Last month, I wrote a post on 3 Good Reasons Employee Engagement Surveys Fail. I talked about the reality of your most disengaged employees being so disengaged, they’re not bothering to take your survey, thereby skewing the results.
Laurie Ruettimann, a blogger and HR thought leader I enjoy in her Cynical Girl incarnation, added her thoughts to failed engagement surveys in a post on Fistful of Talent. Where I looked at failed surveys from the position of the DISengaged ignoring the survey, Laurie takes the opposite perspective, offering a strong argument for why the highly engaged ignore the survey, too. Bottom-line: they’re so happily busy and engaged, they don’t want to stop to bother with your survey.
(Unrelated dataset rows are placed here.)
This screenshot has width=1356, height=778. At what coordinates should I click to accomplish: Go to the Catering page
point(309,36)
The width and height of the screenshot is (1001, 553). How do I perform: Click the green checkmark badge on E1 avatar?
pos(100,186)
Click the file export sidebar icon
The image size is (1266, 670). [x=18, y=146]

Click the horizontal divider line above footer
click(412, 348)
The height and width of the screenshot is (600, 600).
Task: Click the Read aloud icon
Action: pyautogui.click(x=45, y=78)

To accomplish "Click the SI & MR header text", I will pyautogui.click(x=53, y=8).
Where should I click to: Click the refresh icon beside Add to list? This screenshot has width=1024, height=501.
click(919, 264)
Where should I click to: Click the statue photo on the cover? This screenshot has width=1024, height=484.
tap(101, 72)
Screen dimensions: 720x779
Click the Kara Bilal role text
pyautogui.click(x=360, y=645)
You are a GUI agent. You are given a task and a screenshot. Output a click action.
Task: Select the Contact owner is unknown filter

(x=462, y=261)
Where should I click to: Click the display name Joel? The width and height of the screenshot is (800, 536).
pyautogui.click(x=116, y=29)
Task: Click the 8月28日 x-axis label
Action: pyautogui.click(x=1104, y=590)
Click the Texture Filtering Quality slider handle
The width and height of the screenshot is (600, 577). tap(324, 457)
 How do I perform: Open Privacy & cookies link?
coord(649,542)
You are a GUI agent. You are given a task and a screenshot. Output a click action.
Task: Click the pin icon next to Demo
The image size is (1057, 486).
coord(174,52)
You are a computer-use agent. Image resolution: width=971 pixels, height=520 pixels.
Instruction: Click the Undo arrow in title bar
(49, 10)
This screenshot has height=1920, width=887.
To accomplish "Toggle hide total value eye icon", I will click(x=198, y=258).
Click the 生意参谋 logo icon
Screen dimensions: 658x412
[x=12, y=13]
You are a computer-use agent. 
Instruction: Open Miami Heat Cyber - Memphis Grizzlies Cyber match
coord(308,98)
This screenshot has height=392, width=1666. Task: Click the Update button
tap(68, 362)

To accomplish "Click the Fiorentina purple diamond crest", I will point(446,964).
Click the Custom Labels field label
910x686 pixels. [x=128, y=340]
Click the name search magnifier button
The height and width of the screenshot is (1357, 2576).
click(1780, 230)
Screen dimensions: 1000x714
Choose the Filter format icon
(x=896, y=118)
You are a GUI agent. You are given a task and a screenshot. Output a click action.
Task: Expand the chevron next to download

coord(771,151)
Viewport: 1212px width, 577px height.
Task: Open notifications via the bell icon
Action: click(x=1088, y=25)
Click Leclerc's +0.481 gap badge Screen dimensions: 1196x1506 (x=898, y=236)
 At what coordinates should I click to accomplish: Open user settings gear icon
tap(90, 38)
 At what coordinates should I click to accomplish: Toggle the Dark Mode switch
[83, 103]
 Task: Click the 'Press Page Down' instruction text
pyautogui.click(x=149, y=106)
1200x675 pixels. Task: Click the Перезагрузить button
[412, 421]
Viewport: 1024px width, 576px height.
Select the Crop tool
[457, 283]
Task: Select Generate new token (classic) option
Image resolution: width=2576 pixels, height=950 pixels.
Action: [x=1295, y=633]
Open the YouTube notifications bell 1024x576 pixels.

So, if both the highly disengaged and highly engaged are ignoring your survey, where does that leave you?
I say, focus less on “engagement” and more on creating a workplace in which employees not only want to engage but can also easily do so. This quote from Forrester gets close to what I mean:
“Engagement means different things to HR and IT leaders. The first question I posed to the group was how they defined employee engagement. Ed Flahive, representing an HR department, spoke in terms of employee retention and employee connectedness to their job. The two technologists on the panel, however, spoke in terms of engaging technology which spurred collaboration or made it easy for individuals to do their work. I found this distinction interesting because it clearly came from different focus areas — people management vs. technology management — and illustrated a hurdle that organizations will need to clear to successfully provide engaging experiences for employees. In the long run, HR, business and IT leaders must think about employee engagement in the same terms. For IT leaders, this means that you aren’t simply creating “engaging technology,” but that you’re creating technology experiences that support the business’s efforts to engage employees in their work. This is a subtle shift, but it is a different mindset that focuses attention on the person instead of the slickness of the technology.”
Give employees what they need to do their jobs. Even better, remove the barriers to them doing so. Encourage people to flourish, make that possible, then get out of their way. Of course, it certainly helps to recognize and praise success along the way.
What keeps you from being as fully engaged as possible in your work?